EXERCISE AIM =
Everything in the listing should be set down exactly, apart from the pictures.

MATERIAL SHOWN =
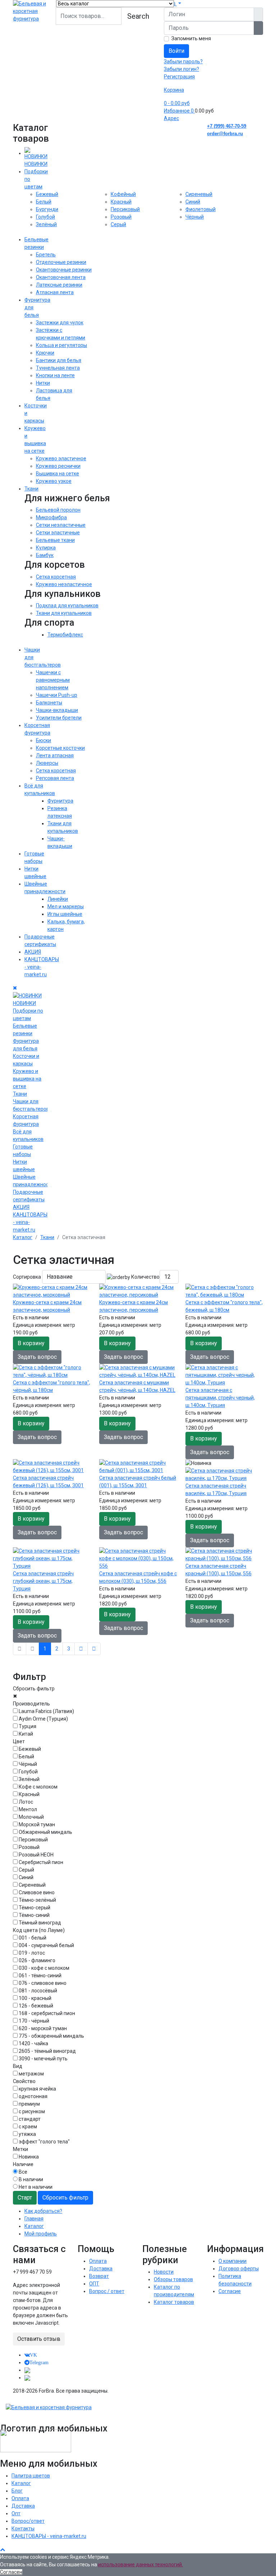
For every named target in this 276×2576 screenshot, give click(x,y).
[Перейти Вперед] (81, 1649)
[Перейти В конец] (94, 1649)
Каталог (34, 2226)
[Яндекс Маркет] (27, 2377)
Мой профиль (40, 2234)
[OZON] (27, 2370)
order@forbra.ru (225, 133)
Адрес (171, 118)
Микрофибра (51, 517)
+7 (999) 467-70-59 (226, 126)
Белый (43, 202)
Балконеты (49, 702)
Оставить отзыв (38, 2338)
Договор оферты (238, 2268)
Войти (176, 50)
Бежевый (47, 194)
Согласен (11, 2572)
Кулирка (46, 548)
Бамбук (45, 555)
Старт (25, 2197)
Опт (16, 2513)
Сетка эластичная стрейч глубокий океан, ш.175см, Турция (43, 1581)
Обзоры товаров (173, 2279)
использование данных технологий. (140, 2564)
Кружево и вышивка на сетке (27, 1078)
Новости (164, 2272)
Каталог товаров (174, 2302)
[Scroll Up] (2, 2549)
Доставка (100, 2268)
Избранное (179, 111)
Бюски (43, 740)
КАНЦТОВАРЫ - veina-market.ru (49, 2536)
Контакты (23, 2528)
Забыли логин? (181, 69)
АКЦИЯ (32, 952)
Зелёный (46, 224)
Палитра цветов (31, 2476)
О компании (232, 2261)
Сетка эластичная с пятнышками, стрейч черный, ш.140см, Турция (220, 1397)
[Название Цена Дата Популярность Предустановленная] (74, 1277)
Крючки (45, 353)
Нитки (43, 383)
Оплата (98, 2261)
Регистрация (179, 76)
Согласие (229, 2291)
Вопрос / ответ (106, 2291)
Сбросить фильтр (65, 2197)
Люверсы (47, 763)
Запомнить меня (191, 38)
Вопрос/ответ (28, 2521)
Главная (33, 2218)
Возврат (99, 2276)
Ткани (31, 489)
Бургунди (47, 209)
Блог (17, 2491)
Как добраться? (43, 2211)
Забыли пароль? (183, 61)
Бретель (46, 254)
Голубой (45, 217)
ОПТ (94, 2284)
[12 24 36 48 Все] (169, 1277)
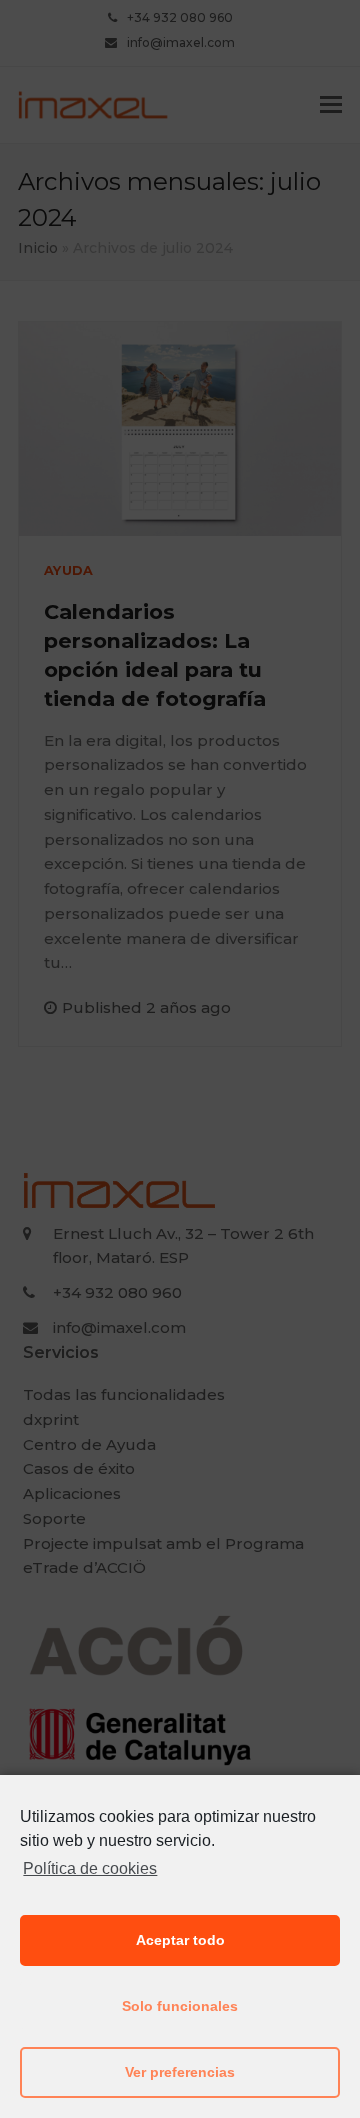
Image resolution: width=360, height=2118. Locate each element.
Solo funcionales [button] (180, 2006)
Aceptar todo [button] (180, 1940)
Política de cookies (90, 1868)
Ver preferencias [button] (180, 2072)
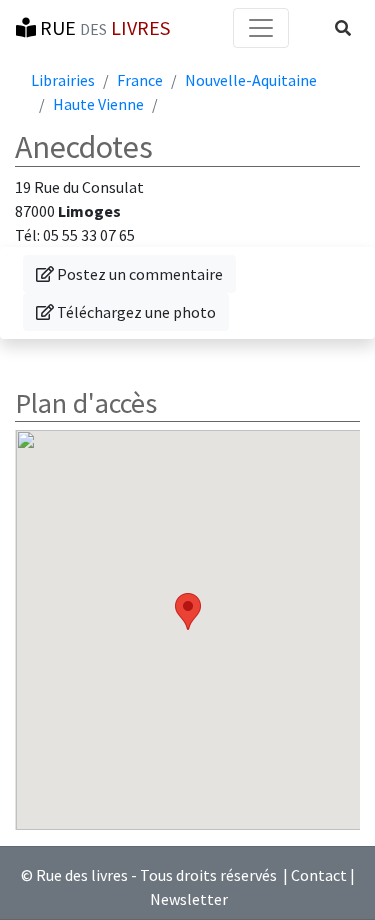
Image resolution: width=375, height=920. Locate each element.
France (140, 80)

REPLY TO THE EXERCISE =
For every named target in this 276×2576 screenshot, give click(x,y).
[Перейти Вперед] (81, 1649)
[Перейти В конец] (94, 1649)
Каталог (34, 2226)
[Яндекс Маркет] (27, 2377)
Мой профиль (40, 2234)
[OZON] (27, 2370)
order@forbra.ru (225, 133)
Адрес (171, 118)
Микрофибра (51, 517)
+7 (999) 467-70-59 (226, 126)
Белый (43, 202)
Балконеты (49, 702)
Оставить отзыв (38, 2338)
Договор оферты (238, 2268)
Войти (176, 50)
Бежевый (47, 194)
Согласен (11, 2572)
Кулирка (46, 548)
Бамбук (45, 555)
Старт (25, 2197)
Опт (16, 2513)
Сетка эластичная стрейч глубокий океан, ш.175см, Турция (43, 1581)
Обзоры товаров (173, 2279)
использование данных технологий. (140, 2564)
Кружево и вышивка на сетке (27, 1078)
Новости (164, 2272)
Каталог товаров (174, 2302)
[Scroll Up] (2, 2549)
Доставка (100, 2268)
Избранное (179, 111)
Бюски (43, 740)
КАНЦТОВАРЫ - veina-market.ru (49, 2536)
Контакты (23, 2528)
Забыли логин? (181, 69)
АКЦИЯ (32, 952)
Зелёный (46, 224)
Палитра цветов (31, 2476)
О компании (232, 2261)
Сетка эластичная с пятнышками, стрейч черный, ш.140см, Турция (220, 1397)
[Название Цена Дата Популярность Предустановленная] (74, 1277)
Крючки (45, 353)
Нитки (43, 383)
Оплата (98, 2261)
Регистрация (179, 76)
Согласие (229, 2291)
Вопрос / ответ (106, 2291)
Сбросить фильтр (65, 2197)
Люверсы (47, 763)
Запомнить меня (191, 38)
Вопрос/ответ (28, 2521)
Главная (33, 2218)
Возврат (99, 2276)
Ткани (31, 489)
Бургунди (47, 209)
Блог (17, 2491)
Как добраться? (43, 2211)
Забыли пароль? (183, 61)
Бретель (46, 254)
Голубой (45, 217)
ОПТ (94, 2284)
[12 24 36 48 Все] (169, 1277)
Image resolution: width=360, height=2118. Locate each element.
Solo funcionales [button] (180, 2006)
Aceptar todo [button] (180, 1940)
Política de cookies (90, 1868)
Ver preferencias [button] (180, 2072)
Image resolution: width=375, height=920. Locate each element.
France (140, 80)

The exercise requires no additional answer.